[Start Document text]

My small kitchen garden is a laboratory. I've said this before and I'm still reading and experimenting with all my energy to make a my backyard garden MUCH more productive and even earn a little cash. Its a struggle, and this is a good thing, because it shows that its just not easy, and what I learn will be appreciated, and make a difference to someone.
I started growing veg only a year ago seriously. I’m going through my first year and struggling to maintain year round productivity. The goal is not even self sufficiency. The goal is to be using my plot fully. I’ve only 5 meter squared to work with. I also started growing indigenous trees recently. That has been even tougher, the propagation, just getting germination. The seeds of our local trees seem to have all kinds of inhibitors, unlike plants from other climes, as growing oaks has been a doddle by comparison. Once they germinate there is the painfully slow growth, but it is cold now.
I can plant up a small kitchen garden nicely, get things to grow with my super-compost, sow, mulch and lay weed free beds. But there is something missing in the planning of it all. Some engine that is failing in the ‘output’ of green material, because...
A few months later and some plants are done and there are holes everywhere of naked earth and the next batch of seedlings is just sulking in the ground/propagation tray. The result is that the tiny plot is empty most of the time, and we buy in 90% of our veggies still.
Seasonal planting time tables, planting succession, companion planting and crop rotation must all be borne in mind. From working for Karen Parkin, a permaculturist with decades of vegetable gardening experience, I got a peep at how to do successions. She had a tiny propagation space in seed frames and kept a large vegetable garden stuffed with food plants the whole year. SEED taught me vegetable bed preparation hacks that eliminate weeding for ages.
Growing veggies for a season has highlighted some issues with root vegetables. Organic farmers say you need space without any weeds, preferably plantless, to make decent sized carrots etc. Carrots need depth, which is blocked by my cardboard using weed occultation process. Some simple carrot hacks will fix this I'm sure. The leaf vegetables do well when crowded, but I can't do dense mixed planting without compromising the root harvest. Still so much to learn. Pete Staley, a local teacher of permaculture, is doing workshops on market garden management but its so large scale by comparison to what the average small kitchen garden needs. The systems probably work with a lot more ‘empty space’, and space on a micro scale is the most valuable commodity.
I am sure what I’m concerned about is of interest to every market gardener, small kitchen garden owner, guerrilla gardener, farmer, and gardening NGO, if there is a name for it. I slowly became aware of this problem and began tentative enquiries. I found out about Tyisa Nabanye and OZCF (two local urban farms) and when I quizzed one of those involved about succession it seemed to me this particular aspect of the productivity thing doesn’t have a name. It is not bandied about, it is just known. Those who know may feel it is too complex to teach, or that its such a no brainer that it can't be taught. Each plot of land may need a different strategy, making any kind of rule not applicable in most scenarios. I do not have an answer as to why it is not taught. Teachers will know that. But for me it is the nagging issue, the thorn in my flesh, the frustration left after the other stuff is internalized.

[End Document text]
[Start Extracted information]

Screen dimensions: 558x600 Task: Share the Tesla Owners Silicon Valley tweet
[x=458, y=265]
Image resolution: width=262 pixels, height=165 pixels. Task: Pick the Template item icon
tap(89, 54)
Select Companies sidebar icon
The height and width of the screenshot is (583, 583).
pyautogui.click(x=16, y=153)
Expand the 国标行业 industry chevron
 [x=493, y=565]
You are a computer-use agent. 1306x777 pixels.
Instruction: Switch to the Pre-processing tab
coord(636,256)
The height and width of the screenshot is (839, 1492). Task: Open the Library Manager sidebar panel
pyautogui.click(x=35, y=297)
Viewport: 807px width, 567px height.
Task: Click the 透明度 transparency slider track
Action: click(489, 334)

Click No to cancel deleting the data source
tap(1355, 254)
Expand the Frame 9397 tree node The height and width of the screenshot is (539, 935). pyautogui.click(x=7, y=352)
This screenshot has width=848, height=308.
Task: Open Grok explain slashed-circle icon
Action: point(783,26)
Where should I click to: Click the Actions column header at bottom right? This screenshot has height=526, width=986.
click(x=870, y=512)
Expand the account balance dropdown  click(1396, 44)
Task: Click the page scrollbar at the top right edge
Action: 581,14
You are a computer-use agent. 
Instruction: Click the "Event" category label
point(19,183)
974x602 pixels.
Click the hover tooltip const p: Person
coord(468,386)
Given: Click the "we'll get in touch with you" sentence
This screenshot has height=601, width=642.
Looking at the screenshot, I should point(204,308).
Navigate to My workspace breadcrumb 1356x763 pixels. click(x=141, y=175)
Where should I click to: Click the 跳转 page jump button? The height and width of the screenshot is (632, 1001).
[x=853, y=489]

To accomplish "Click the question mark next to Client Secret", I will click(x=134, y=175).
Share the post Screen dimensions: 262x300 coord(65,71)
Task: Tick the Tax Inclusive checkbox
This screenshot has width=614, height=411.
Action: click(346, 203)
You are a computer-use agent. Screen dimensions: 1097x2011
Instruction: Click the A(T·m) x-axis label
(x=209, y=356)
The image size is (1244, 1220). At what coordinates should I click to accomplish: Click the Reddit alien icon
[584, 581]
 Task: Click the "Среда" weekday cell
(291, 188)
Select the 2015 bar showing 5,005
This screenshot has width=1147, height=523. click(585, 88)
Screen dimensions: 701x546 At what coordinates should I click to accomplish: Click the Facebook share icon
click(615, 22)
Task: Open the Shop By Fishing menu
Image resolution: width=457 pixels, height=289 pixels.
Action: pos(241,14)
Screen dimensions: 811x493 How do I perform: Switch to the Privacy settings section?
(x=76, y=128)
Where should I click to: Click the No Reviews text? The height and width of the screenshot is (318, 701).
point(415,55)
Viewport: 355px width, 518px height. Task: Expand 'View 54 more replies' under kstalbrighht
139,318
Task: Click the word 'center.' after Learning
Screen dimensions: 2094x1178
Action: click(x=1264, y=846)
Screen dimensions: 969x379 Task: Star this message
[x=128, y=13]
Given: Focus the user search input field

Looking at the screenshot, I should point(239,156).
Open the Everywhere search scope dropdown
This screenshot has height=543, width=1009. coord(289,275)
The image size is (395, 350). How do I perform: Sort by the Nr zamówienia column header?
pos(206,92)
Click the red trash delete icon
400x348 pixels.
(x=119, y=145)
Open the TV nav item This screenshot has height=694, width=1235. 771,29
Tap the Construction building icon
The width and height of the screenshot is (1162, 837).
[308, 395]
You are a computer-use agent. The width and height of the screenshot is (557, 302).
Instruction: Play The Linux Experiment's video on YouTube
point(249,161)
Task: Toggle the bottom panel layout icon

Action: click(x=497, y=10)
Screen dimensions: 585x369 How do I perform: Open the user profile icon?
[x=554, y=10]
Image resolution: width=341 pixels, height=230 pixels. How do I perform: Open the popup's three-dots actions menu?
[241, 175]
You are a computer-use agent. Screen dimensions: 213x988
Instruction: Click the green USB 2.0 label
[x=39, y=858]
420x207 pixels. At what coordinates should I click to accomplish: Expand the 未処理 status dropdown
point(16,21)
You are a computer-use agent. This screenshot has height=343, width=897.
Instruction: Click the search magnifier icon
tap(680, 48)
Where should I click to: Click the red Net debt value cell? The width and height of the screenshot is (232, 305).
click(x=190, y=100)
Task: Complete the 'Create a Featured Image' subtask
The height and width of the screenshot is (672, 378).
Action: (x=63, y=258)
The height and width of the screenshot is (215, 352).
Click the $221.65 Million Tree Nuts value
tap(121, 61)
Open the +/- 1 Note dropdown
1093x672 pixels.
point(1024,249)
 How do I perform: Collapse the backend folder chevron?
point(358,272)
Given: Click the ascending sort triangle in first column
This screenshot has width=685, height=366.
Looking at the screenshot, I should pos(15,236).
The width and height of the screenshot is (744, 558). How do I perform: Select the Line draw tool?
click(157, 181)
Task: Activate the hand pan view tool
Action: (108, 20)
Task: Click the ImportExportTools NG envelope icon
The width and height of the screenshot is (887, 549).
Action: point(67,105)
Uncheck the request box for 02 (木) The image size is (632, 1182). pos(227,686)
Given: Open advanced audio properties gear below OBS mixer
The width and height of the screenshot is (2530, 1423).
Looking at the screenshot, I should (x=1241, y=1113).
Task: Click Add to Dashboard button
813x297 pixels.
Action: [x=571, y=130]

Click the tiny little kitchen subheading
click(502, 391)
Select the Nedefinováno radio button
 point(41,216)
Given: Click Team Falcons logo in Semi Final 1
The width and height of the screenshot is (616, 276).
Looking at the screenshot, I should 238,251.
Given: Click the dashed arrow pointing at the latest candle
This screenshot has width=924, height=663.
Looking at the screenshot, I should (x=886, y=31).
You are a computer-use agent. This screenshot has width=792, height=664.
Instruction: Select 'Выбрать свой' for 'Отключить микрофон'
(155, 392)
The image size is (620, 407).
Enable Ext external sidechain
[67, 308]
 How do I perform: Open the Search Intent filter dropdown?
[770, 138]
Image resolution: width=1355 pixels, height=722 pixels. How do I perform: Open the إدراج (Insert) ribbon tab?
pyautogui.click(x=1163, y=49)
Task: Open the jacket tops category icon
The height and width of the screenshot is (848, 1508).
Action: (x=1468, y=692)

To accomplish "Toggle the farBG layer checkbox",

[End Extracted information]

Continue the essay on kitchen garden productivity, starting immediately after its final sentence. The records serve no purpose here and may be set aside.

When I've gone out learning, it seems to me that teaching is focused on the natural and how that is productive, as there is so MUCH prejudice to be overcome on this matter. So this naturalness is the concern more than the productivity per area and hour, the crude productivity, so to speak, and when crude productivity is addressed its on a large scale. But the dynamics of micro scale are so different, the parameters and values so different. Time and labor is cheaper (its our own time, and our beloved plot of ground, so we work more intensively) but surface area is at a premium. Knowledge is lacking as pressure is lacking. We are all just not on the level of 'business' with its hard parameters that drive research and optimization. So there is this tension between the parameters into which micro farming just disappears somehow. Its a struggle just to get people involved in growing vegetables, on the one hand, and there are too many urgent high level political concerns on the other, such as large scale food security activism. I find myself falling into the hole between, if it exists. Maybe its my own hole and I'm digging myself in there with gusto and ignorance. I hope then, soon to discover a teacher who will revolutionize my small kitchen garden.
I wrote a few articles about the organizing and planning of productivity as I was fishing for, trying to find a ‘method’ or something to work by, approaching it from various angles. I wrote about succession ‘on demand’, with a diverse backlog of larger seedlings waiting…which I'd got from observing Karin
https://www.greenidiom.com/vegetable-garden-planner.html
Also some gardeners have amazing diversity on a small scale. I saw this in a permaculture video I can’t trace right now, this gardener had 200 species of trees in a tiny garden, so I wrote on how one could mix all kinds of useful plants in this article, and pack them into a small space, and practice ‘micro-conservation’.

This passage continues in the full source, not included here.